A block of data
-- begin --

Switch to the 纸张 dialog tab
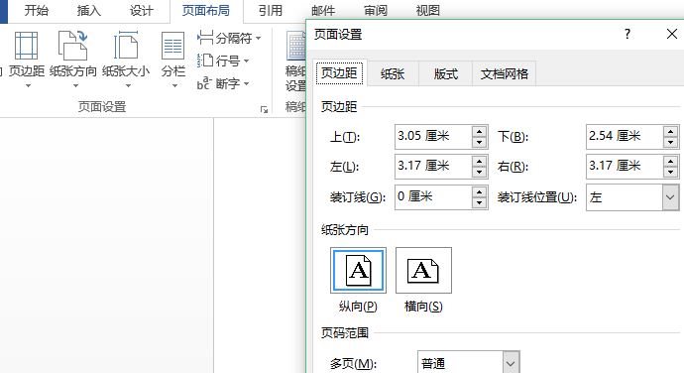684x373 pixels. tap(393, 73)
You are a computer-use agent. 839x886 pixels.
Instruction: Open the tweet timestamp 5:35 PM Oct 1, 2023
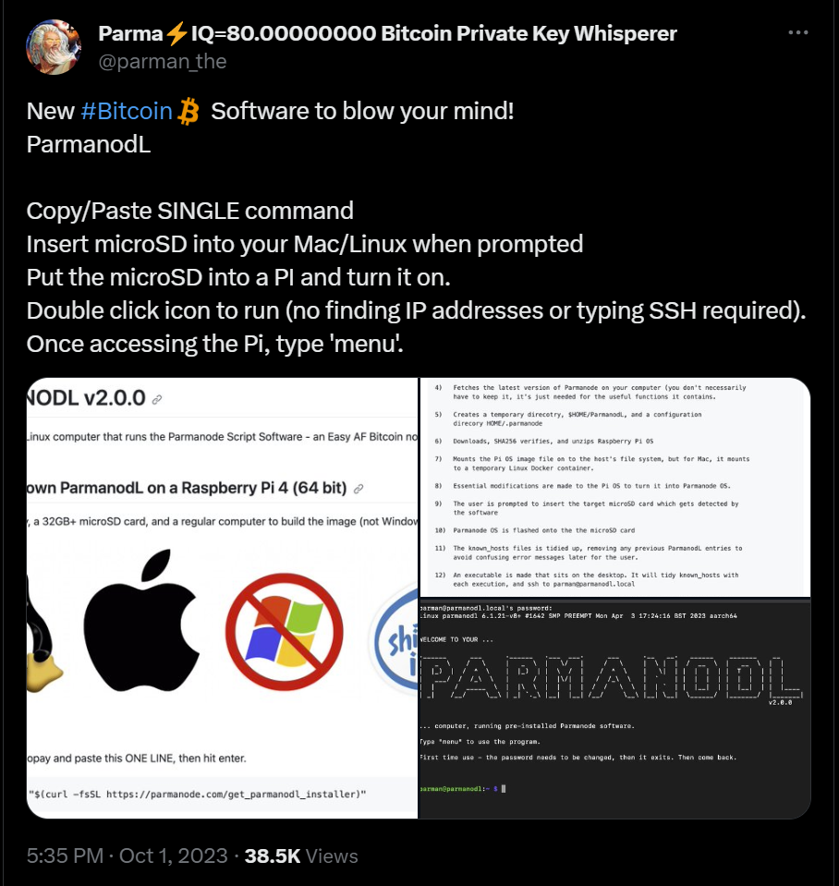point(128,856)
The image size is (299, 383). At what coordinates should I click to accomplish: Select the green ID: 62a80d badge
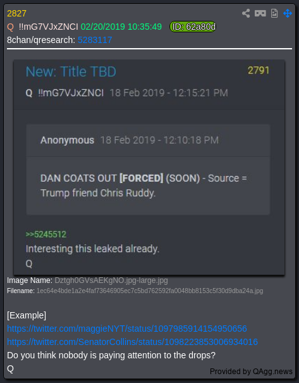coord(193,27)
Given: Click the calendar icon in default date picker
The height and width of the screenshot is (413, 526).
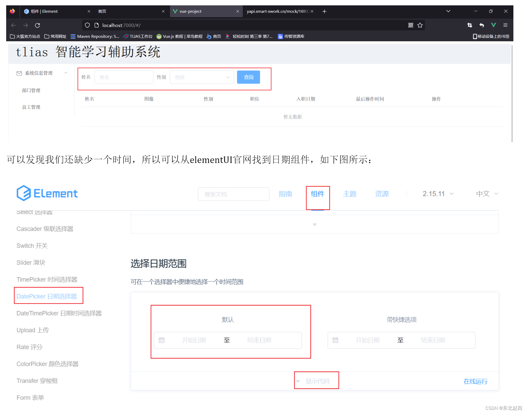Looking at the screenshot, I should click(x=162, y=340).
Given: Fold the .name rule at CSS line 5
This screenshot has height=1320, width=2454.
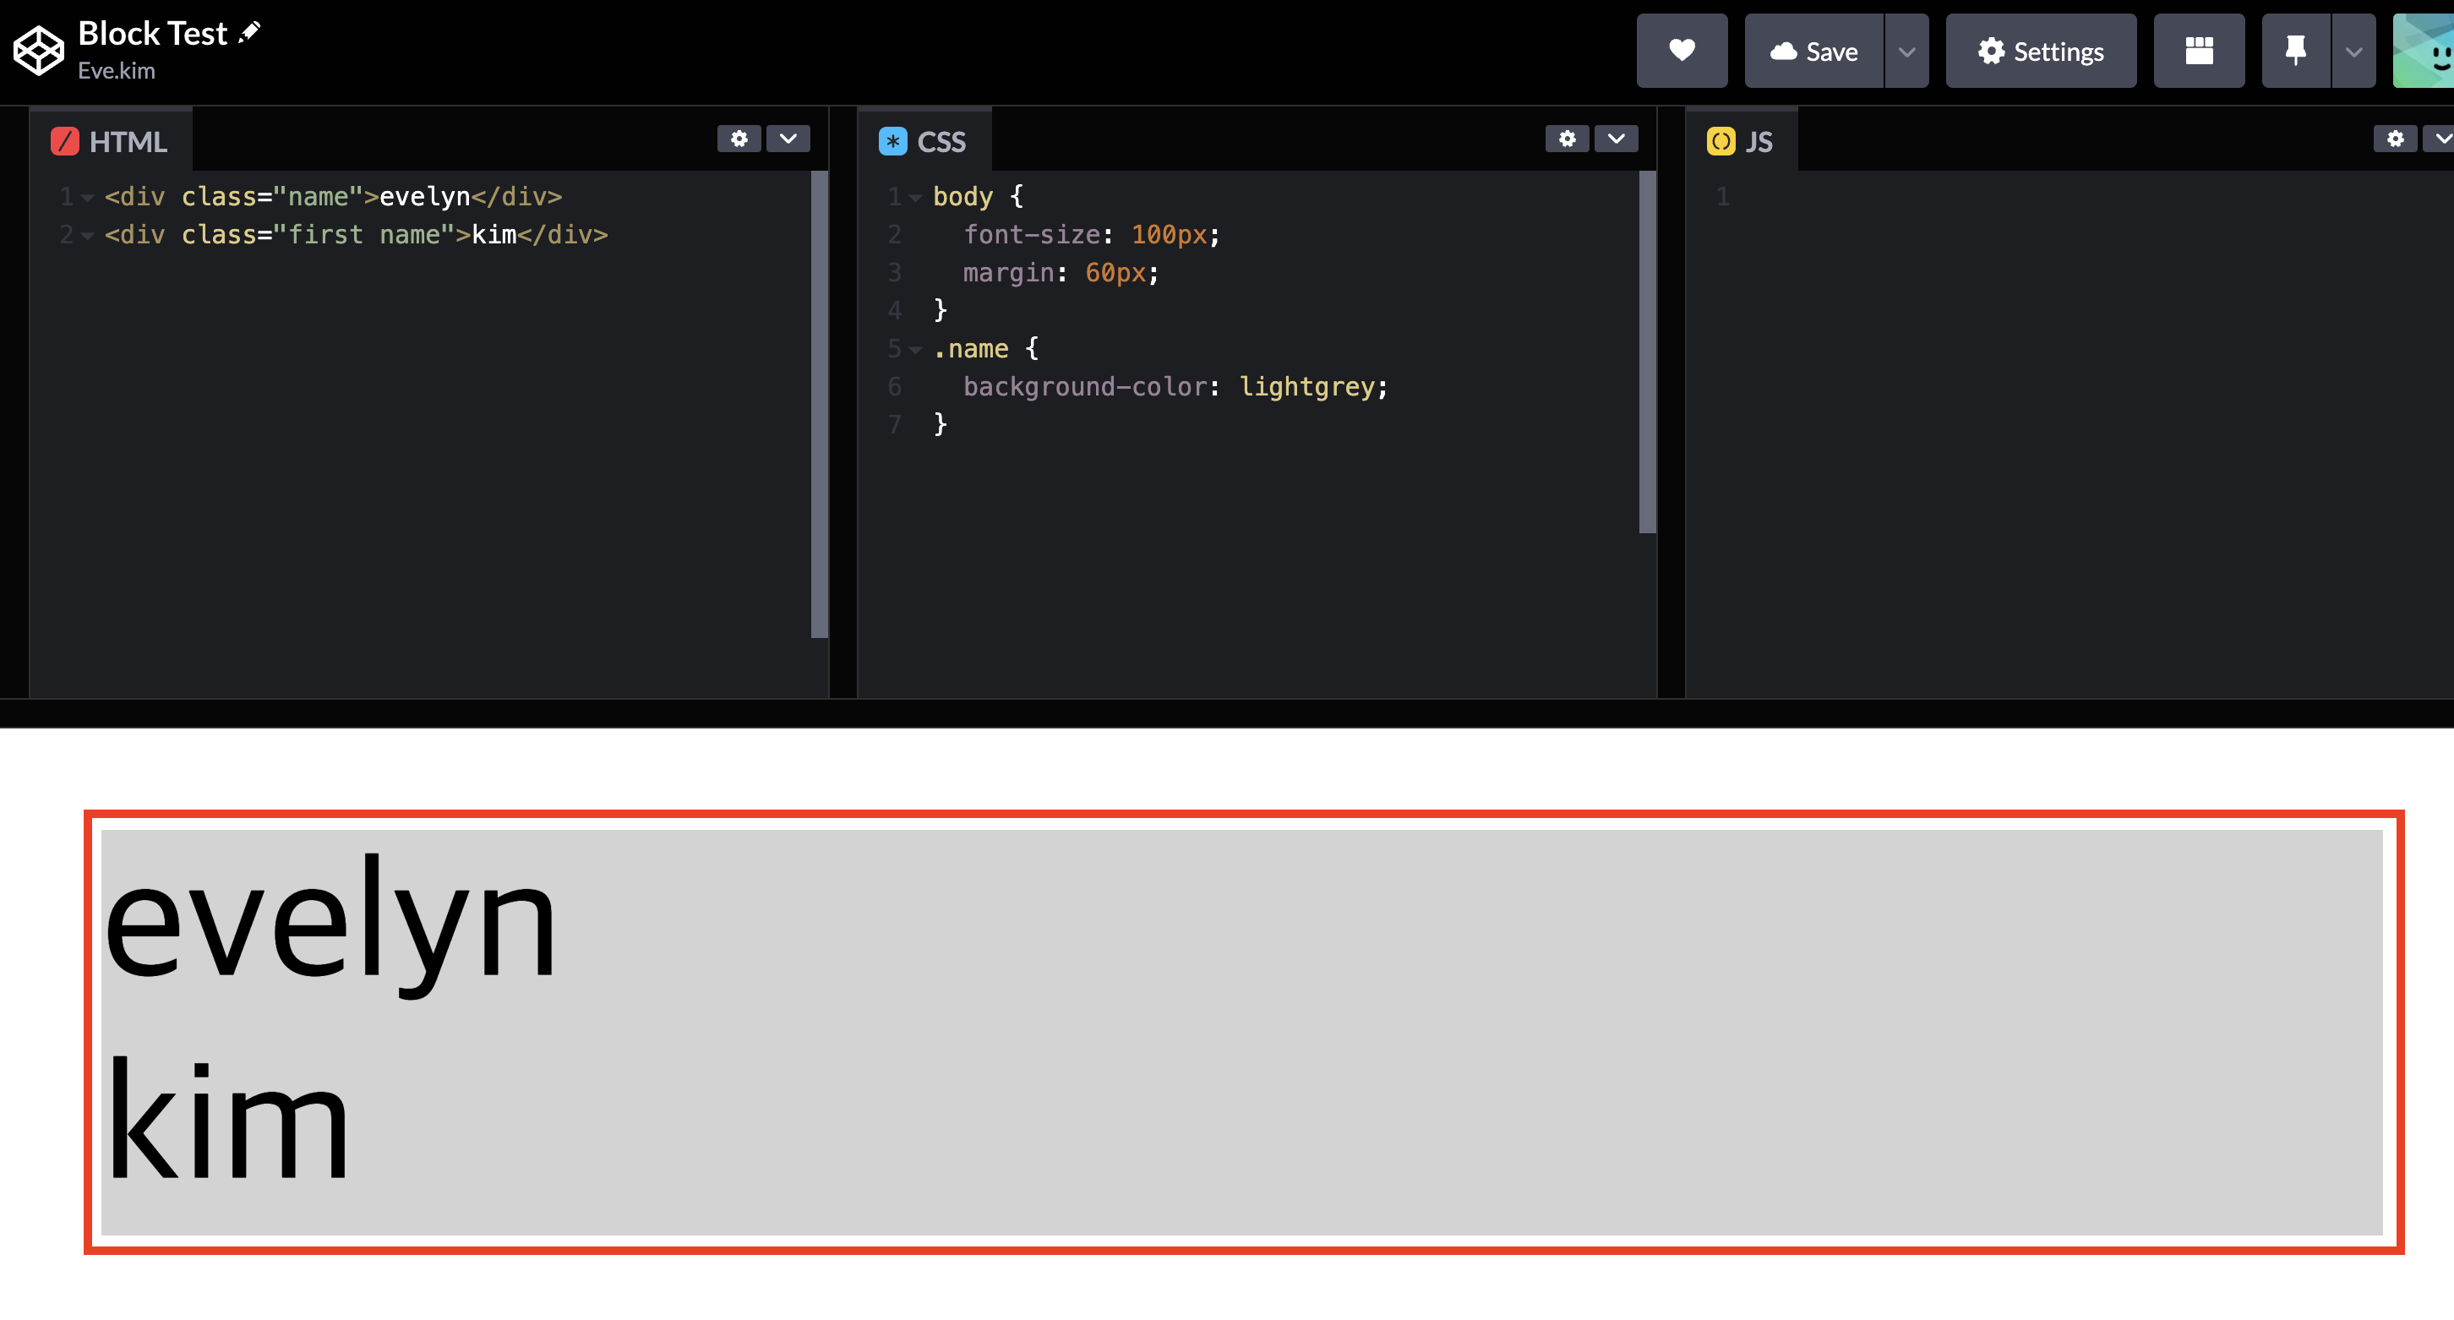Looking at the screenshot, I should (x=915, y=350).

-- end --

◆ **Short exercise**
Print every line of the data above without any changes, and leave the pictures out.

◆ **Task output**
Switch to the 纸张 dialog tab
684x373 pixels. tap(393, 73)
You are a computer-use agent. 839x886 pixels.
Instruction: Open the tweet timestamp 5:35 PM Oct 1, 2023
point(128,856)
The image size is (299, 383). At what coordinates should I click to accomplish: Select the green ID: 62a80d badge
coord(193,27)
Given: Click the calendar icon in default date picker
The height and width of the screenshot is (413, 526).
Looking at the screenshot, I should click(x=162, y=340).
Given: Fold the .name rule at CSS line 5
This screenshot has height=1320, width=2454.
Looking at the screenshot, I should (x=915, y=350).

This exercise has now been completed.